» **How to complete this task**
Would you return the data exactly as given, except for its pictures?

+++

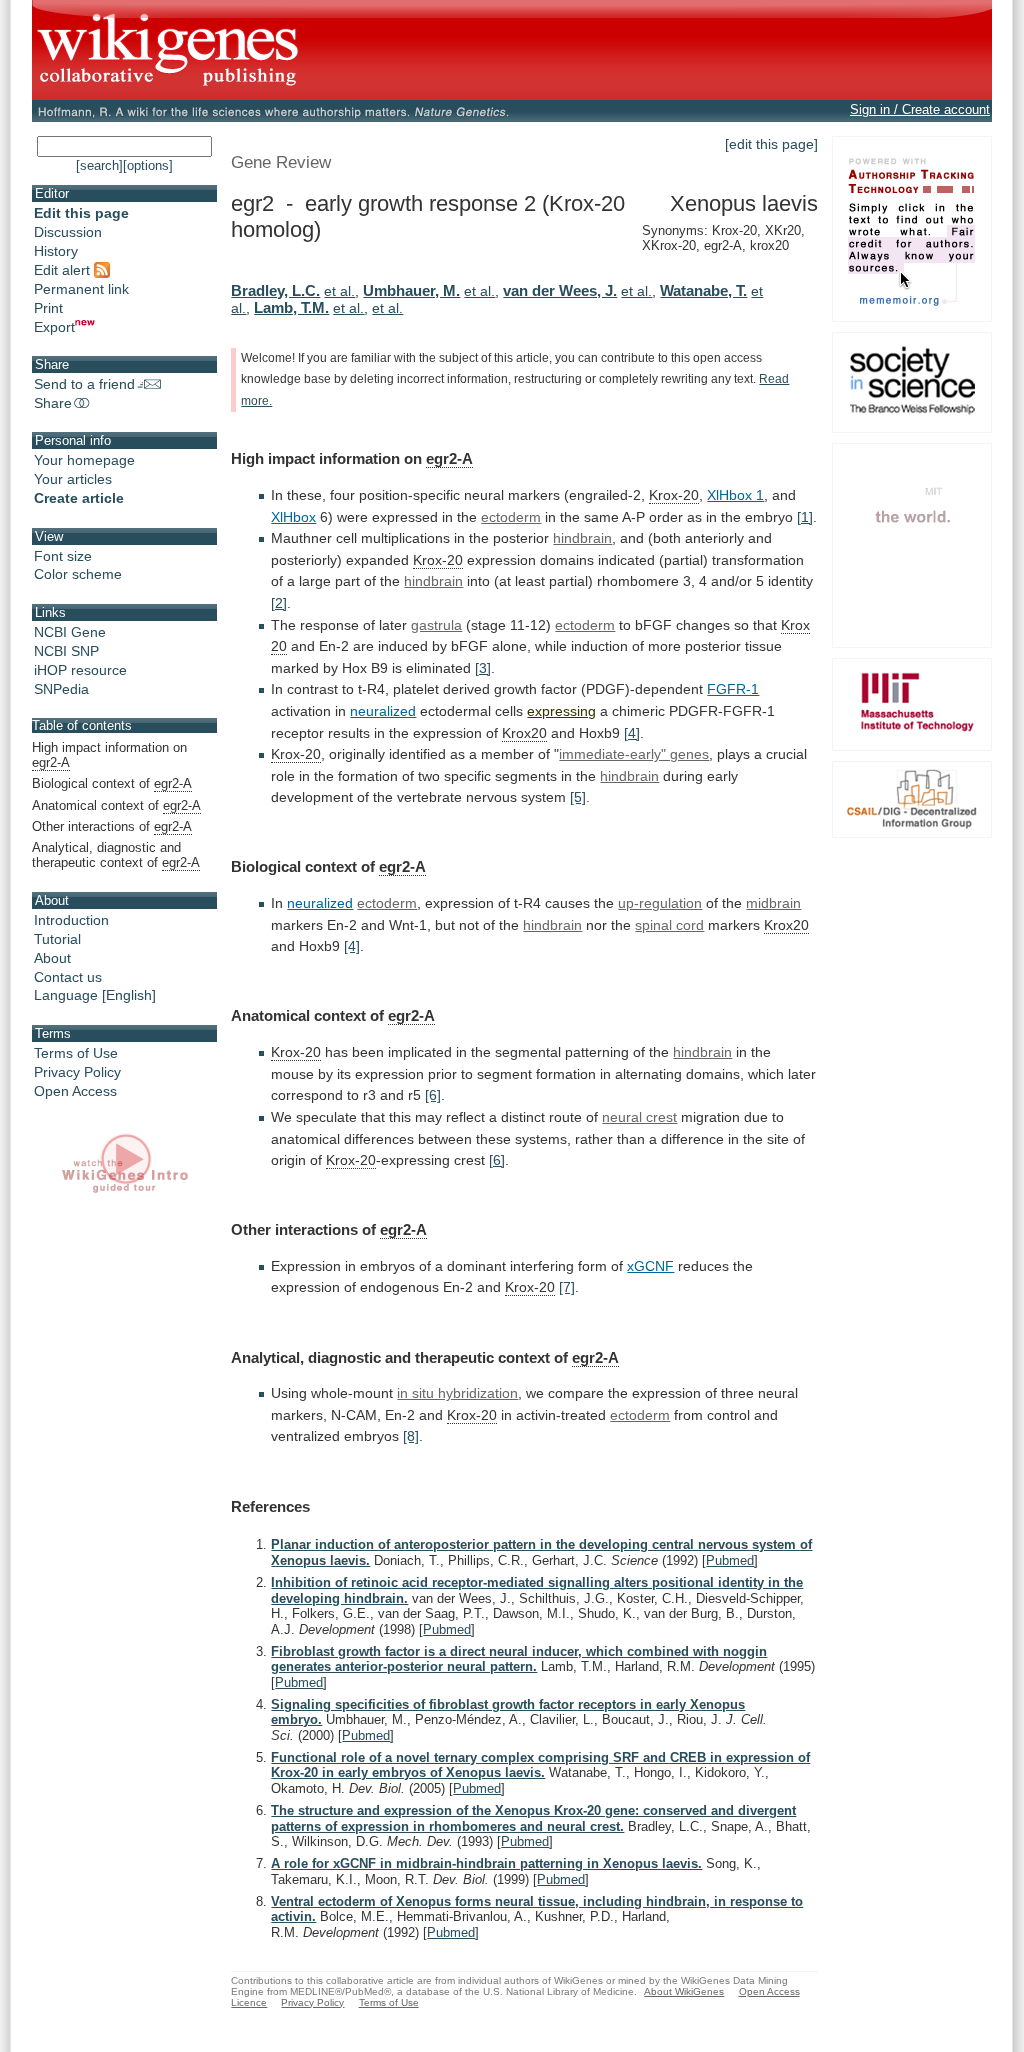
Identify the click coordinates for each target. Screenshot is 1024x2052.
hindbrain (582, 538)
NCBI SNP (66, 651)
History (56, 251)
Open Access (75, 1091)
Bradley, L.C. (275, 290)
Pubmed (730, 1560)
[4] (632, 733)
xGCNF (650, 1266)
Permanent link (81, 289)
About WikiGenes (684, 1991)
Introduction (71, 920)
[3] (483, 668)
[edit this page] (771, 144)
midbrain (773, 903)
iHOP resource (80, 670)
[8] (411, 1436)
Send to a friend (84, 384)
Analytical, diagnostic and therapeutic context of (116, 855)
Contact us (68, 977)
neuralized (383, 711)
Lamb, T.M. (291, 307)
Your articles (73, 479)
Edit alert (64, 270)
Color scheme (78, 574)
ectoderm (511, 517)
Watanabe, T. (703, 290)
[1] (805, 517)
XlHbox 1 (735, 495)
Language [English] (95, 995)
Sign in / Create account (920, 109)
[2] (279, 603)
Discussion (68, 232)
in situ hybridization (457, 1393)
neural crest (639, 1117)
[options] (148, 165)
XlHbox (293, 517)
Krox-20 (674, 495)
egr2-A (449, 458)
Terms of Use (76, 1053)
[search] (99, 165)
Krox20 (524, 733)
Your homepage (84, 460)
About (52, 958)
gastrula (436, 625)
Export (54, 327)
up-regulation (660, 903)
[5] (578, 797)
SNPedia (61, 689)
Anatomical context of (116, 805)
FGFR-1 (733, 689)
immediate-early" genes (634, 754)
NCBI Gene (70, 632)
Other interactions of (112, 826)
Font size (63, 556)
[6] (433, 1095)
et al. (339, 291)
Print (48, 308)
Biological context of (112, 783)
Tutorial (57, 939)
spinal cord (669, 925)
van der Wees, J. (560, 290)
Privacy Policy (77, 1072)
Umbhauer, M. (411, 290)
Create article (79, 498)
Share (53, 403)
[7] (567, 1287)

+++

» **Result for this exercise**
Identify the click coordinates for each target. Screenshot is 1024x2052.
hindbrain (582, 538)
NCBI SNP (66, 651)
History (56, 251)
Open Access (75, 1091)
Bradley, L.C. (275, 290)
Pubmed (730, 1560)
[4] (632, 733)
xGCNF (650, 1266)
Permanent link (81, 289)
About WikiGenes (684, 1991)
Introduction (71, 920)
[3] (483, 668)
[edit this page] (771, 144)
midbrain (773, 903)
iHOP resource (80, 670)
[8] (411, 1436)
Send to a friend (84, 384)
Analytical, diagnostic and therapeutic context of (116, 855)
Contact us (68, 977)
neuralized (383, 711)
Lamb, T.M. (291, 307)
Your articles (73, 479)
Edit alert (64, 270)
Color scheme (78, 574)
ectoderm (511, 517)
Watanabe, T. (703, 290)
[1] (805, 517)
XlHbox 1 (735, 495)
Language [English] (95, 995)
Sign in / Create account (920, 109)
[2] (279, 603)
Discussion (68, 232)
in situ hybridization (457, 1393)
neural crest (639, 1117)
[options] (148, 165)
XlHbox (293, 517)
Krox-20 (674, 495)
egr2-A (449, 458)
Terms of Use (76, 1053)
[search] (99, 165)
Krox20 (524, 733)
Your homepage (84, 460)
About (52, 958)
gastrula (436, 625)
Export (54, 327)
up-regulation (660, 903)
[5] (578, 797)
SNPedia (61, 689)
Anatomical context of (116, 805)
FGFR-1 (733, 689)
immediate-early" genes (634, 754)
NCBI Gene (70, 632)
Other interactions of (112, 826)
Font size (63, 556)
[6] (433, 1095)
et al. (339, 291)
Print (48, 308)
Biological context of (112, 783)
Tutorial (57, 939)
spinal cord (669, 925)
van der Wees, J. (560, 290)
Privacy Policy (77, 1072)
Umbhauer, M. (411, 290)
Create article (79, 498)
Share (53, 403)
[7] (567, 1287)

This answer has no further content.